## [Work item]
Look through the lines below; wherever the word "size" appears, copy that line.

[Materials provided — start]

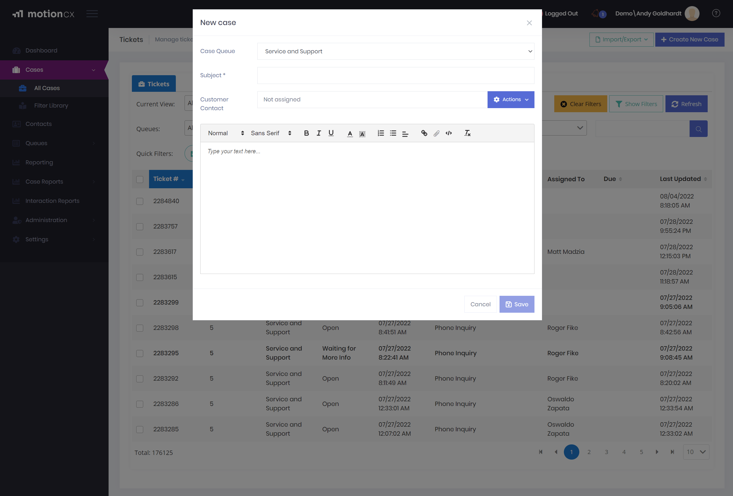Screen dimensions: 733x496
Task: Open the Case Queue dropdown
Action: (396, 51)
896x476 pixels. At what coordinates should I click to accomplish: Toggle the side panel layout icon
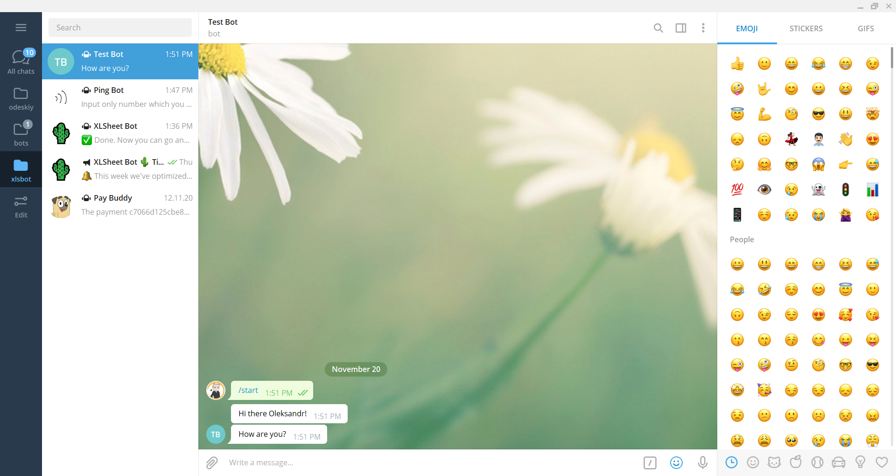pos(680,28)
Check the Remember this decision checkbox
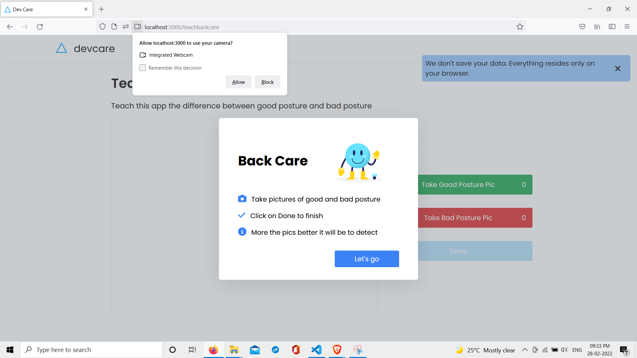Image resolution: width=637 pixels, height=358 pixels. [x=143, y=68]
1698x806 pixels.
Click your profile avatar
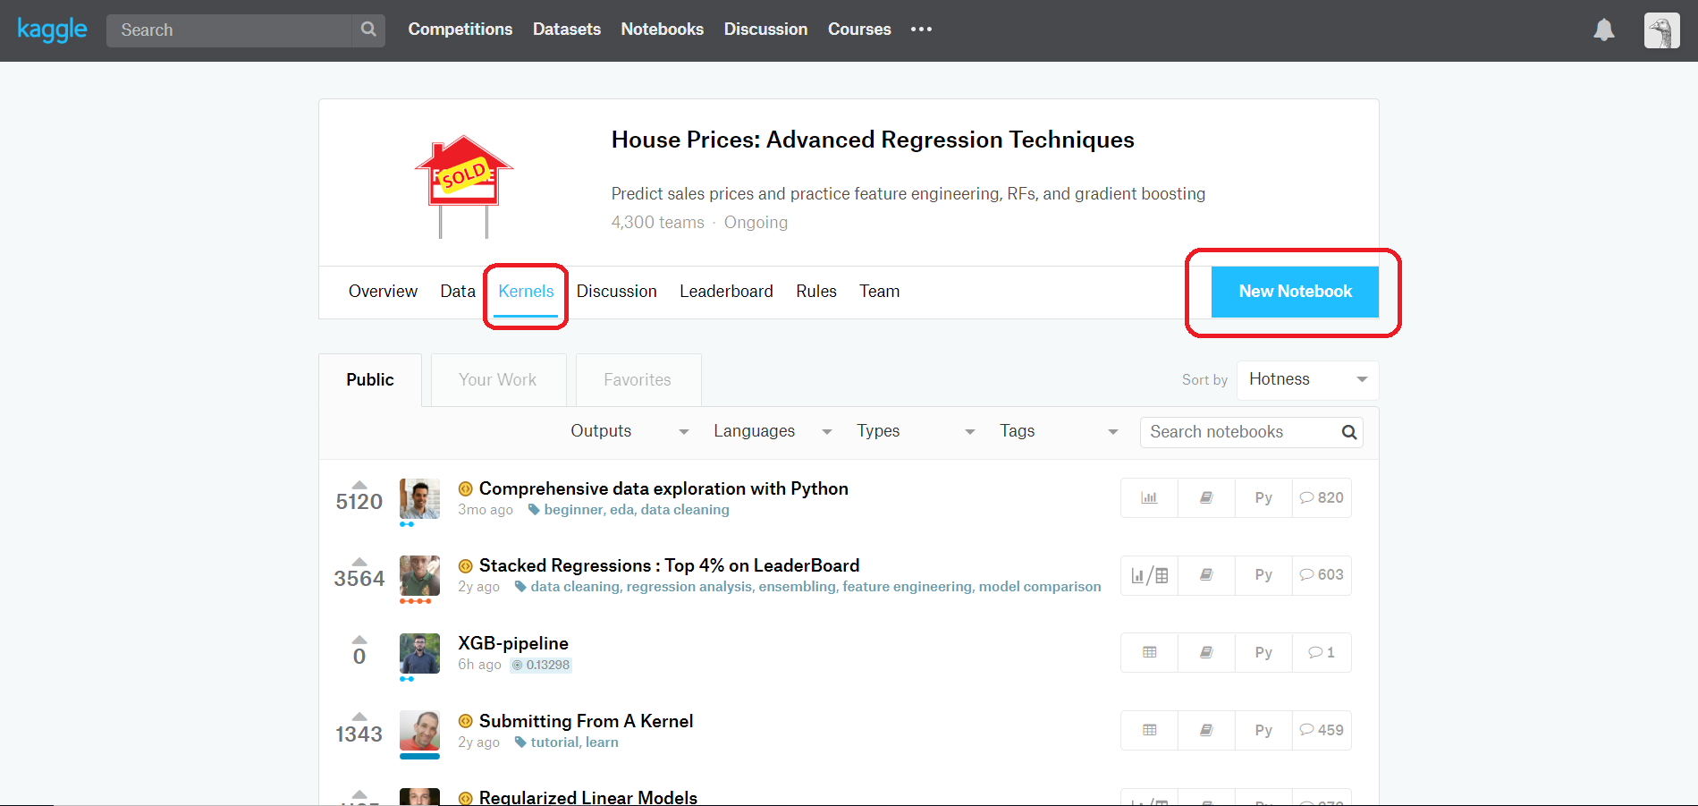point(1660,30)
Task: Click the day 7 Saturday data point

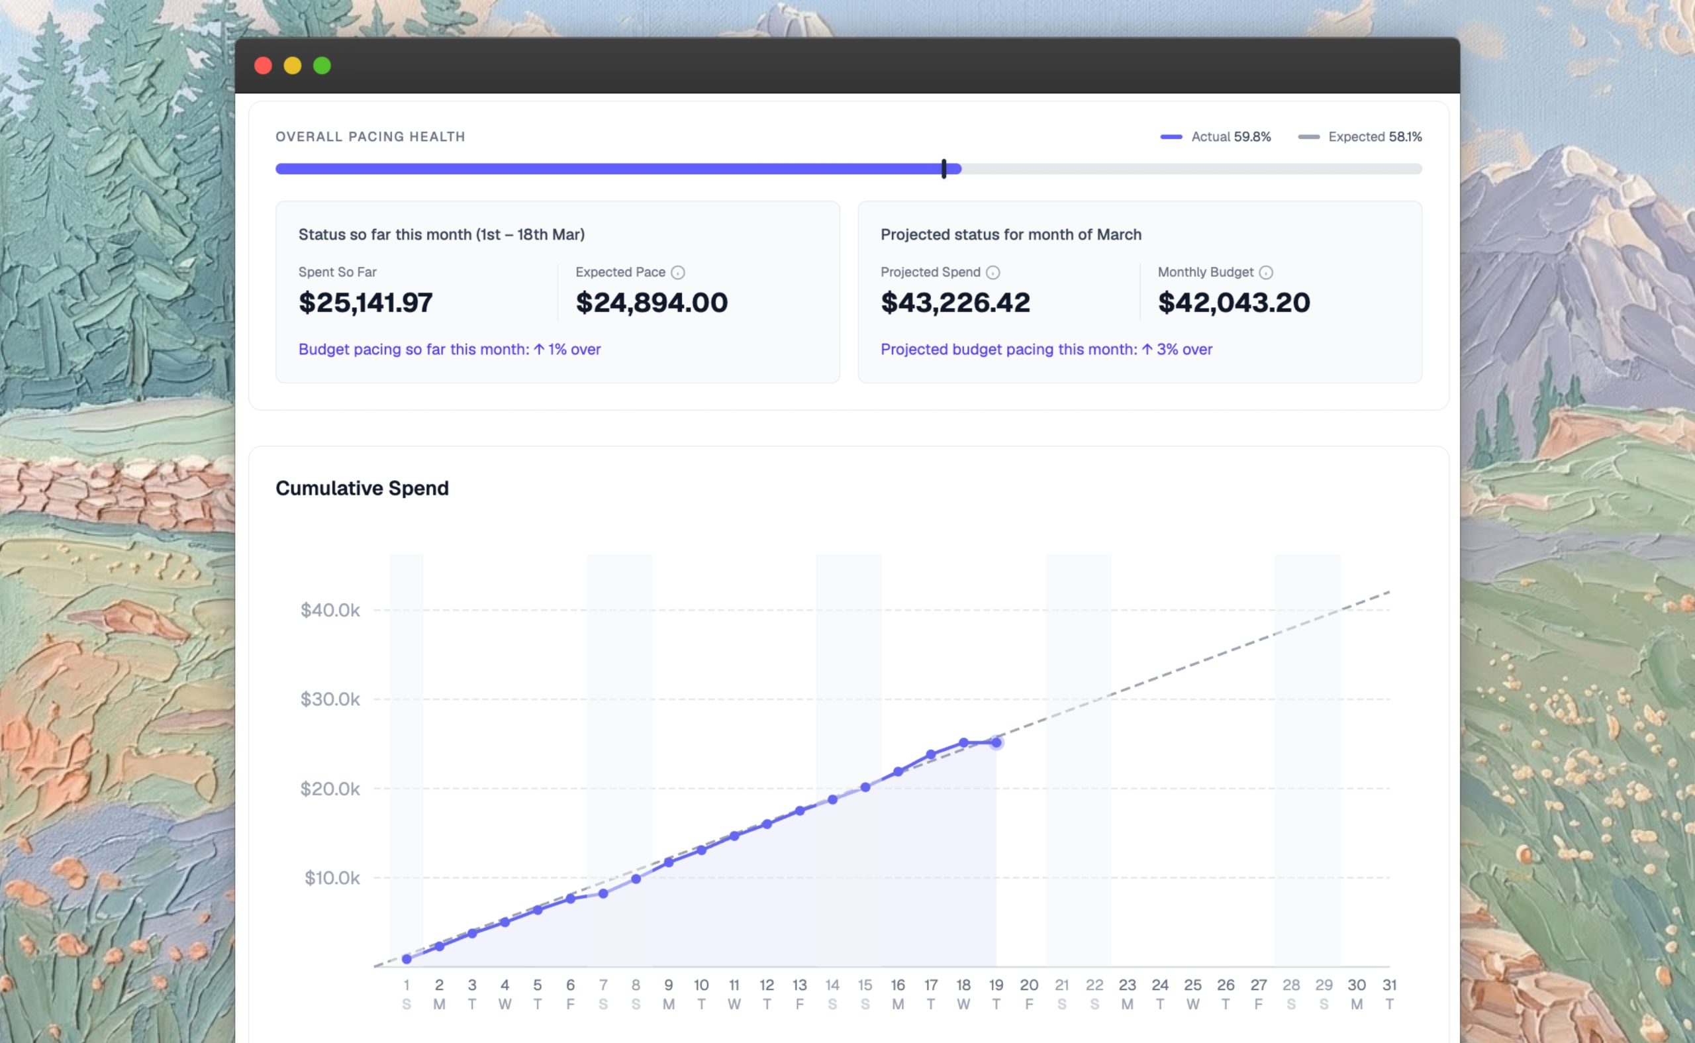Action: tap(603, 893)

[Materials provided — finish]
[Materials provided — start]

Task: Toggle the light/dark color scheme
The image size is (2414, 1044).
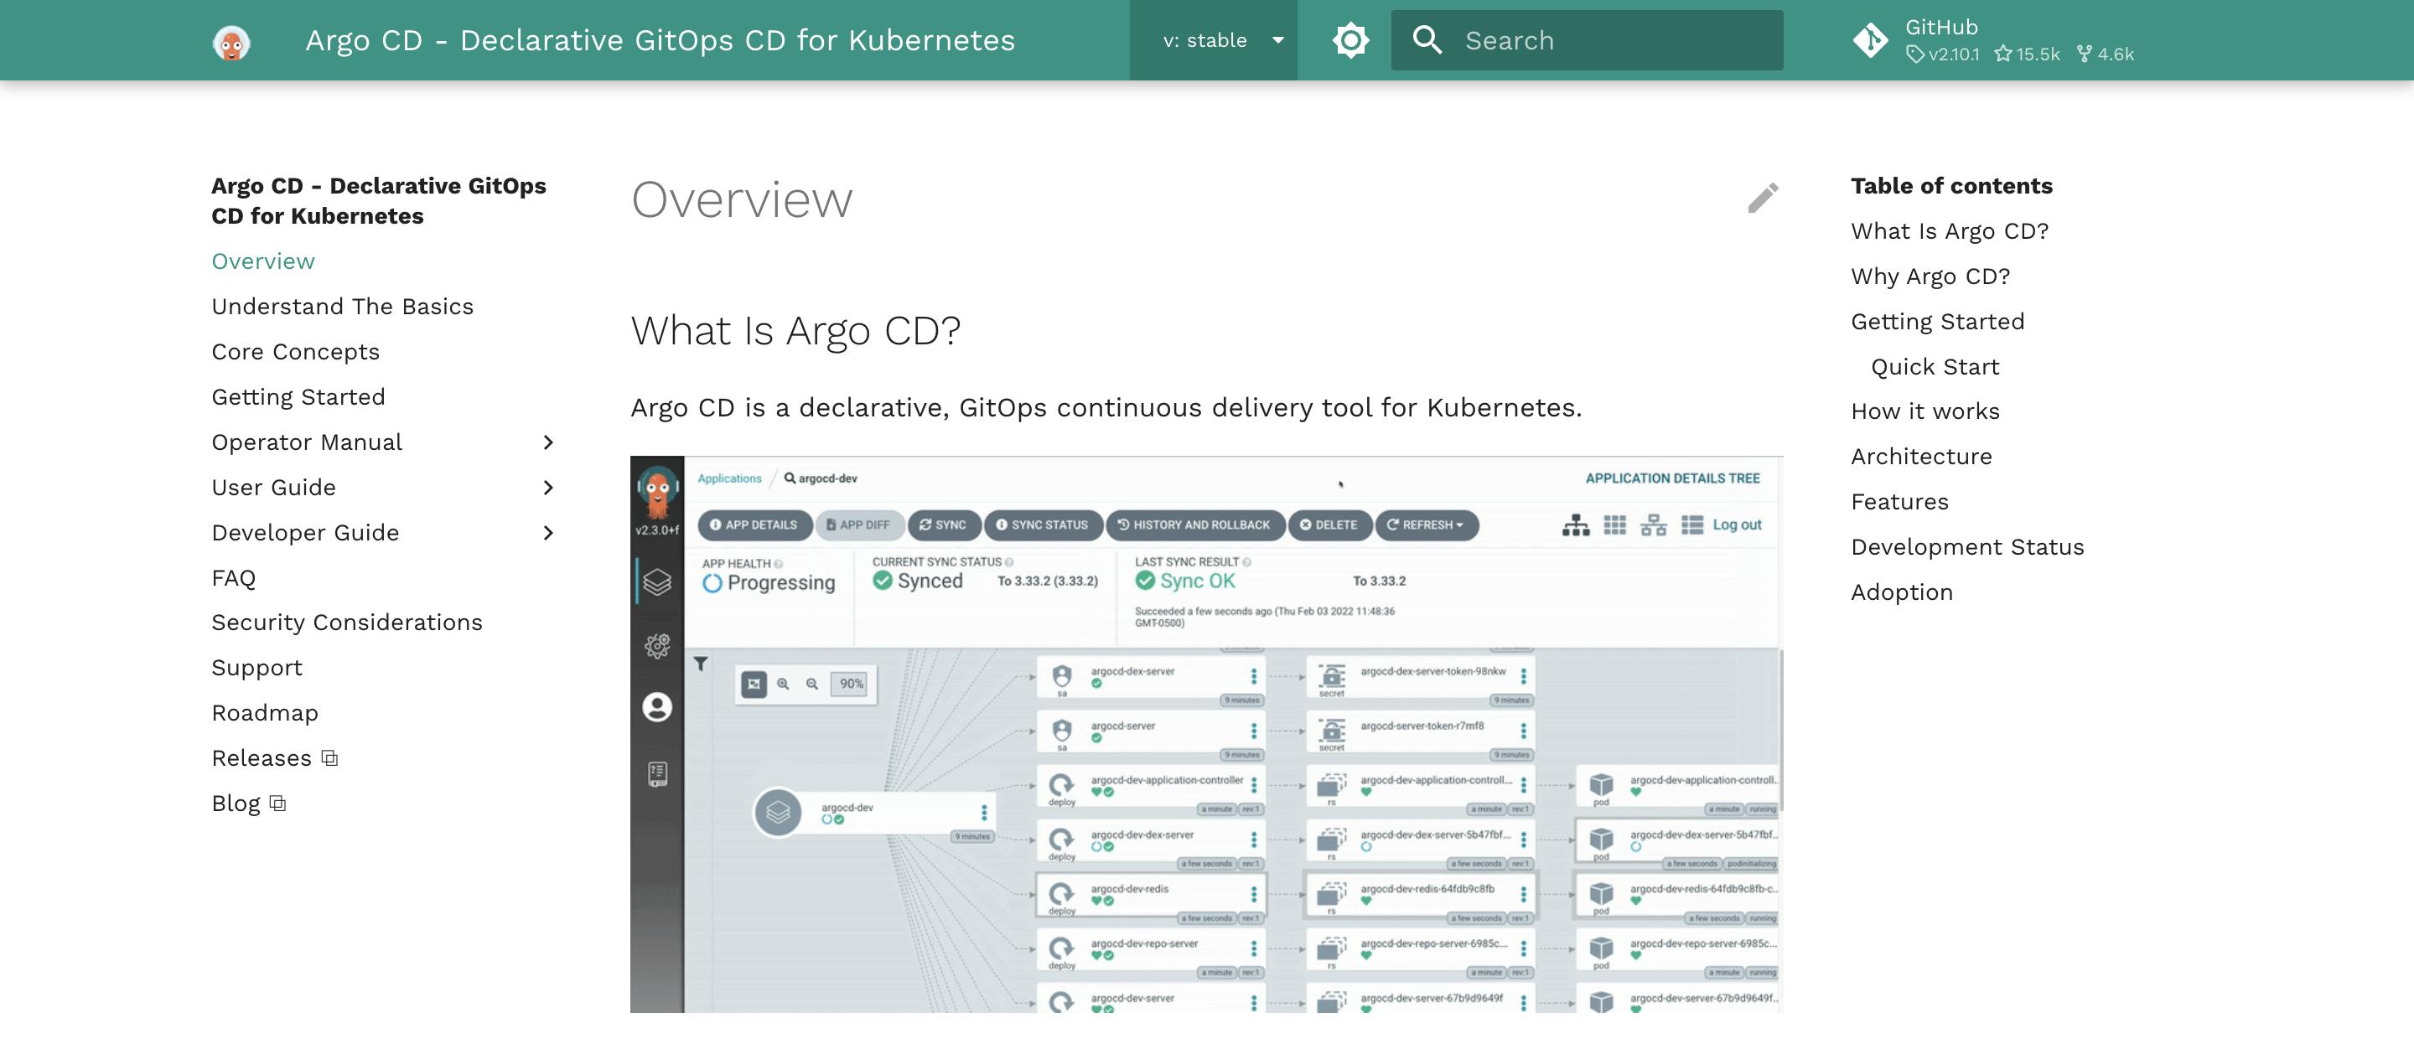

[Materials provided — finish]
[Materials provided — start]

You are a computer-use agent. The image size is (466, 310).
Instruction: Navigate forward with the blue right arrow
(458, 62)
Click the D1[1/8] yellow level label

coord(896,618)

[Materials provided — finish]

## [The answer]
The image size is (2414, 1044).
You are a computer-use agent. The image size is (466, 310).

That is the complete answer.